Fluke could have used one but wanted to get back to HQ and start working on ways to get a warrant. He was just about to decline politely when he noticed Leah staring at him and nodding. Aware that he hadn’t been involved in their conversation, he said yes.
‘I have some things to sort out here. I suggest you go to the fresh coffee cart in the foyer and get yourself a cup, it’s rather good. Get me a doughnut while you’re there will you?’ he said with a slight smile. ‘Oh, and if Penny is on, you may want to ask her about the tall American gentleman she seems to have quite the crush on.’
Fluke stood there stupidly. ‘Excuse me?’ he said.
An American?
‘Come on, Avison. Let’s go and get a cup of coffee,’ Leah said, guiding him out the office and back through the ward before he could ask anything more.
‘What the hell just happened?’ he asked as they walked back out towards the foyer.
‘Shush,’ she said in a tone that said, don’t ask questions.
‘Fine,’ he said. He’d let whatever was happening play out.
There was a small queue at the cart, one of the fake nostalgic wooden ones that nevertheless seemed to produce excellent coffee. Fluke and Leah stood in silence while they waited to be served.

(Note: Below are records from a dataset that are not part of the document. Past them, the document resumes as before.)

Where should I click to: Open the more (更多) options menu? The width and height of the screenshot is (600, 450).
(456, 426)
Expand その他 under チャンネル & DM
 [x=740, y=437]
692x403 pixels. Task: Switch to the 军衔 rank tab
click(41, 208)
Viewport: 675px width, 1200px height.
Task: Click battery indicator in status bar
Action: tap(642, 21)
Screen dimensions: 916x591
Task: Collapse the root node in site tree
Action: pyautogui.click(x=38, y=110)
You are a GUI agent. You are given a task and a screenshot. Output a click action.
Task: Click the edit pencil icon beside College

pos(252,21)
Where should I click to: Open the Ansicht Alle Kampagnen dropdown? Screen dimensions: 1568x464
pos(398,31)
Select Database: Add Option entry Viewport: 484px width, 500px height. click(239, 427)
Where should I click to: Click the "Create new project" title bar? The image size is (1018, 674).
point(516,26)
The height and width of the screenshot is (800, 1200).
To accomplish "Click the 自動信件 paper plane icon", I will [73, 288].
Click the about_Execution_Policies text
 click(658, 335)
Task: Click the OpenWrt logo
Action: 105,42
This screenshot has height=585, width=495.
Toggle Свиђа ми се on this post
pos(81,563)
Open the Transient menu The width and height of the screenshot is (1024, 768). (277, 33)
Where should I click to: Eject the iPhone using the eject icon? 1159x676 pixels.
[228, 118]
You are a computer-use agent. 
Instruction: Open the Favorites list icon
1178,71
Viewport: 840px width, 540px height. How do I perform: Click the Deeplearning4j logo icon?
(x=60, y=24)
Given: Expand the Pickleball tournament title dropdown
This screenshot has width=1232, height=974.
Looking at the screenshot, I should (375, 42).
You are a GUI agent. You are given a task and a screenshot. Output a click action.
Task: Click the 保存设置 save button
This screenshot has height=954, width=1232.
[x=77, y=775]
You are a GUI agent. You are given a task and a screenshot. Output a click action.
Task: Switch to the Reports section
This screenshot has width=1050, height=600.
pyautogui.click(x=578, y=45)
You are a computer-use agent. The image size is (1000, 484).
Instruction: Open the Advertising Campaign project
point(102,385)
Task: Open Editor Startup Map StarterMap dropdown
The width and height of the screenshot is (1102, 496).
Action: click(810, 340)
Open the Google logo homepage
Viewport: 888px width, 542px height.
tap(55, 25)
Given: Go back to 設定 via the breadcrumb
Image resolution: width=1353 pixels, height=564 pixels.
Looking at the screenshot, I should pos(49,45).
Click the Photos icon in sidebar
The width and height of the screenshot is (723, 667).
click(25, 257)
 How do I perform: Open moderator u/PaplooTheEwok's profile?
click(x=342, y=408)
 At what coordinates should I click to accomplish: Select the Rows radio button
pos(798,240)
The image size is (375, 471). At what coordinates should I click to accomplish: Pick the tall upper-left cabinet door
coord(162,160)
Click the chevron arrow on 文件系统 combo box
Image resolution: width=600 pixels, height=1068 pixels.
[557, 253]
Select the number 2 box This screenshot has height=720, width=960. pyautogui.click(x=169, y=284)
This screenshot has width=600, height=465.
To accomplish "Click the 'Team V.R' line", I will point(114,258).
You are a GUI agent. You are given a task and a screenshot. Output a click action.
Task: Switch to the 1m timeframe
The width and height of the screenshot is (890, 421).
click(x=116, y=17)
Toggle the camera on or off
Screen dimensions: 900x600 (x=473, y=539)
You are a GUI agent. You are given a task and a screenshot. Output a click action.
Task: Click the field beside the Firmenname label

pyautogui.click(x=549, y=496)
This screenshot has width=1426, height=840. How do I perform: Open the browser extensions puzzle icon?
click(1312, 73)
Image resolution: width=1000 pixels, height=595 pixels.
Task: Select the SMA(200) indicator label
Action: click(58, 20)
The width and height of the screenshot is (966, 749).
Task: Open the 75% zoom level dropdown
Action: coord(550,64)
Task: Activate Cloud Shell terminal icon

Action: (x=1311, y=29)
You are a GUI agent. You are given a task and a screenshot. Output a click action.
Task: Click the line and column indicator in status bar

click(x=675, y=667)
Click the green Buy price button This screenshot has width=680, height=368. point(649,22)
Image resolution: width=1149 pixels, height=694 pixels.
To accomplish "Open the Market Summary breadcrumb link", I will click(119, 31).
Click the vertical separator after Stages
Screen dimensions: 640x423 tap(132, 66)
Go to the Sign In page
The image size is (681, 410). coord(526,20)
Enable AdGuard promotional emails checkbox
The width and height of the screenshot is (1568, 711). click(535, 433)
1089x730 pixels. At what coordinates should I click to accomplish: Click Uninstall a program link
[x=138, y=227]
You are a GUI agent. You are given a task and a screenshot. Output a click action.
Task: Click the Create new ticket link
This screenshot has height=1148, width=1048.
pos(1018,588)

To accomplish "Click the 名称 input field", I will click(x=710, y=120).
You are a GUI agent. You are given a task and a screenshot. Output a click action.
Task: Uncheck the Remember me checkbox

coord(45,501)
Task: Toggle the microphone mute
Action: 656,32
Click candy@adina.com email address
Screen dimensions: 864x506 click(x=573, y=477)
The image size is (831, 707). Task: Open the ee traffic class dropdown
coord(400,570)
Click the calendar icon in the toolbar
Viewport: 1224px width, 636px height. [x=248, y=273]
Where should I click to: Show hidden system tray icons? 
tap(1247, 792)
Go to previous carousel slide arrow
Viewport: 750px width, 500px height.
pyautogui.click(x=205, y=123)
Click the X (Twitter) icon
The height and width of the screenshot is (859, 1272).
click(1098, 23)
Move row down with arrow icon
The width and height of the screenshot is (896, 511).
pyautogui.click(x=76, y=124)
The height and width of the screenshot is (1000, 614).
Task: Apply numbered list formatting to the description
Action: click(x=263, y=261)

The vendor was a middle-aged woman, Women’s Institute or WRVS by the looks of things, one of those women who volunteer for things. Cumbria seemed to produce armies of them for some reason. He often thought that if even half of them withdrew their services, the county’s infrastructure would collapse. She was chatting to every customer as if they were friends she hadn’t seen for months. When it was their turn, Fluke ordered three coffees; he assumed they had to return with the doughnut anyway.
‘You wouldn’t be Penny by any chance, would you?’ Leah asked.
‘Yes I am, my dear. What can I help you with?’
Fluke stepped in and explained what they were after. Luckily, Penny seemed to have been blessed with common sense and a desire to be helpful. She readied their coffees, put up the ‘Back in five minutes’ sign, and found an empty table for the three of them.
Fluke briefly told her what he could; that he was looking for a man and he may be American. He added the little he’d been able to get from Darren Ackley.
Penny immediately knew whom he meant. She described him as about forty, around six feet tall. ‘Looks like he spends, or spent, a lot of time outdoors. Some time abroad as well, judging by his complexion. Weather-beaten and brown.’
‘And he’s definitely American?’ Fluke said.
Penny looked at him like he was idiot. ‘He didn’t have a strong accent but I’ve been to the States a few times; my daughter lives in New York. We travel when Geoffrey and I are over there. I couldn’t place him so asked him whereabouts he was from and he was a bit vague. Just said, ‘The east coast,’ if I remember.’